Optimizers — SGD, momentum, Adam, AdamW

Every optimizer answers one question: given the gradient $g_t = \nabla_\theta \mathcal{L}$ at the current parameters, how far and in what direction do we step? The answers form a short, important lineage. Stochastic gradient descent is the bare minimum — step downhill by a fixed multiple of the gradient on a mini-batch:

EQ N7.1 — SGD UPDATE $$ \theta_{t+1} \;=\; \theta_t - \eta\, g_t, \qquad g_t = \nabla_\theta\, \mathcal{L}\!\left(\theta_t;\, \mathcal{B}_t\right) $$

$\eta$ is the learning rate; $\mathcal{B}_t$ a random mini-batch. The mini-batch makes $g_t$ a noisy estimate of the true gradient — the "stochastic" in SGD — and that noise is not purely a nuisance: it helps the optimizer escape sharp, brittle minima. SGD's flaw is that one scalar $\eta$ must serve every parameter and every direction of curvature, so it crawls along flat directions and oscillates across steep ones.

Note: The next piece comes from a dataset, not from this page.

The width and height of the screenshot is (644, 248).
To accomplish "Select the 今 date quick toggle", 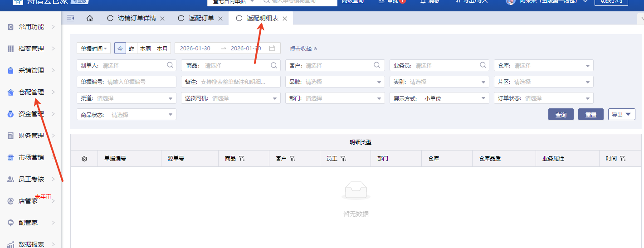I will coord(120,49).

The first fix is momentum: accumulate an exponentially-decaying running average of past gradients (a velocity $v_t$) and step along that instead. Consistent directions reinforce; oscillating ones cancel.

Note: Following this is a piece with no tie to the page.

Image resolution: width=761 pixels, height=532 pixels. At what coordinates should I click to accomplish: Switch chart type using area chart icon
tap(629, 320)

EQ N7.2 — SGD WITH MOMENTUM $$ v_{t} = \mu\, v_{t-1} + g_t, \qquad \theta_{t+1} = \theta_t - \eta\, v_{t}, \qquad 0 \le \mu < 1 $$

$\mu$ (typically $0.9$) is the momentum coefficient. For a steady gradient $g$, the velocity converges to a geometric series, $v_\infty = g/(1-\mu)$, so the effective step grows by $1/(1-\mu)$. At $\mu = 0.9$ that is a 10× amplification along persistent directions — the source of momentum's speed, and the reason it can overshoot. Nesterov's variant evaluates the gradient at the look-ahead point $\theta_t - \eta\mu v_{t-1}$ for a slightly better-anticipated correction.

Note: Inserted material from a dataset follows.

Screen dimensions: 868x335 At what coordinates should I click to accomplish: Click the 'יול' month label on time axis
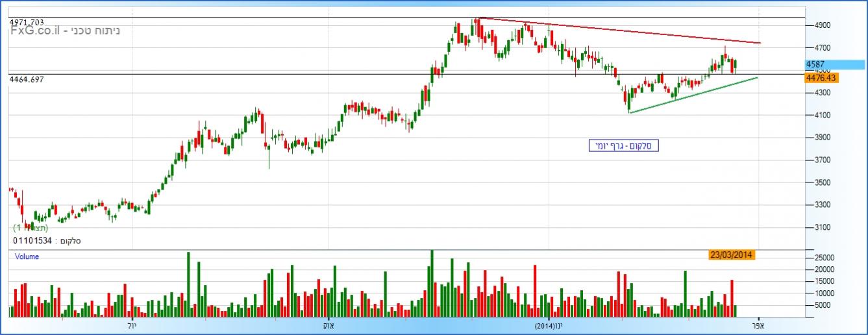click(132, 325)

SGD with momentum $\mu = 0.9$ is fed the same gradient $g$ every step. At steady state, by what factor is the effective step size larger than plain SGD's $\eta g$? (Use $v_\infty = g/(1-\mu)$.)

The steady-state velocity is $v_\infty = \dfrac{g}{1-\mu} = \dfrac{g}{1-0.9} = \dfrac{g}{0.1} = 10\,g$. The effective step is $\eta v_\infty = 10\,\eta g$, so the amplification factor is 10. This is exactly why a momentum run often needs a smaller $\eta$ than a plain-SGD run at the same stability.

The second fix is adaptivity: give each parameter its own effective learning rate, scaled down where gradients have been large. Adam combines this with momentum. It maintains a first moment $m_t$ (the momentum-like mean of gradients) and a second moment $v_t$ (a mean of squared gradients), bias-corrects both, and divides the step by the root of the second moment:

EQ N7.3 — ADAM $$ m_t = \beta_1 m_{t-1} + (1-\beta_1)\,g_t, \quad v_t = \beta_2 v_{t-1} + (1-\beta_2)\,g_t^2 $$ $$ \hat m_t = \frac{m_t}{1-\beta_1^{\,t}}, \quad \hat v_t = \frac{v_t}{1-\beta_2^{\,t}}, \qquad \theta_{t+1} = \theta_t - \eta\, \frac{\hat m_t}{\sqrt{\hat v_t} + \epsilon} $$

Defaults: $\beta_1 = 0.9,\ \beta_2 = 0.999,\ \epsilon = 10^{-8}$. The bias correction matters most at the start: with $m_0 = v_0 = 0$, the raw $m_t$ is biased toward zero, and dividing by $1 - \beta_1^{\,t}$ undoes it. The $\hat m_t / \sqrt{\hat v_t}$ ratio makes each coordinate's step roughly scale-invariant — large, noisy gradients are damped, tiny consistent ones are amplified — which is why Adam "just works" across wildly different layers and is the default for transformers and most modern deep nets.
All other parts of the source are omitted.